El 11 de septiembre, luego de destituir al Primer Ministro, suspender al Parlamento y levantar las inmunidades de los diputados respaldándose en el artículo 80, el presidente Saied comunicó sus intenciones de reformar la Constitución. Esta fue promulgada en 2014 y simboliza el triunfo de la Primavera Árabe en Túnez.
Saied declaró su respeto por la Constitución pero no la considera eterna y, según él, el pueblo tampoco se encuentra conforme con ella, por lo tanto debe ser enmendada por medio de un referéndum, como detalla el artículo 144. Asimismo, el presidente prometió que en breve formaría un gobierno con personas íntegras, pero no ha establecido un plazo ni una hoja de ruta que fije cómo será el futuro del país.

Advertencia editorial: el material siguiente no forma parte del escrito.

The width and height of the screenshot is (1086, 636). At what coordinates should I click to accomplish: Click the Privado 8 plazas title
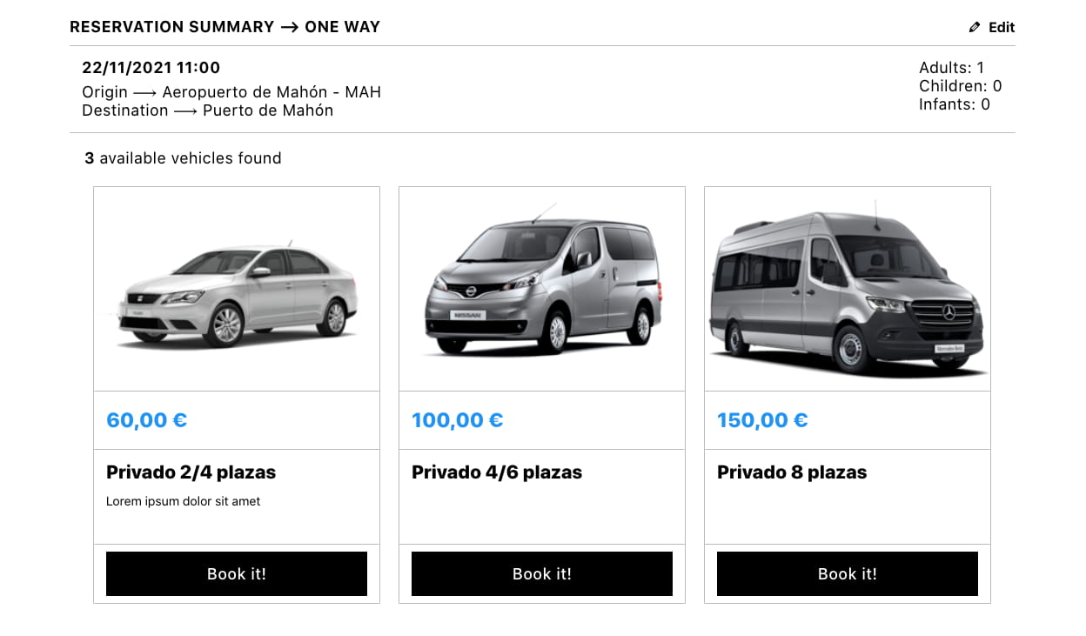coord(792,472)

Desde el ámbito internacional, el Alto Representante para la Política Exterior de la UE, Borrell, declaró sus temores con respecto a la situación que atraviesa la democracia en Túnez, y que sostendrán al país en cuanto sepan cuáles serán las siguientes decisiones. Humans Right Watch expuso que desde que Saied asumió los plenos poderes, la represión policial y la violación a las libertades han escalado. Al interior del país, el sindicato UGTT aconsejó que antes de tomar medidas apresuradas, lo ideal sería llamar a elecciones legislativas que renueven el Parlamento. A pesar de todas las críticas, el presidente aun cuenta con el apoyo de los jóvenes, que se encuentran desencantados con la clase dirigente.
En paralelo a la situación política, la economía sigue en estado crítico. El descontento de los
7 jóvenes por la falta de oportunidades se expresa los numerosos emigrantes que se dirigen hacia Italia, y por la inmolación de un joven el 11 de septiembre, imitando el accionar de Mohamed Bouazizi en 2011, que fue el detonante de la Primavera Árabe.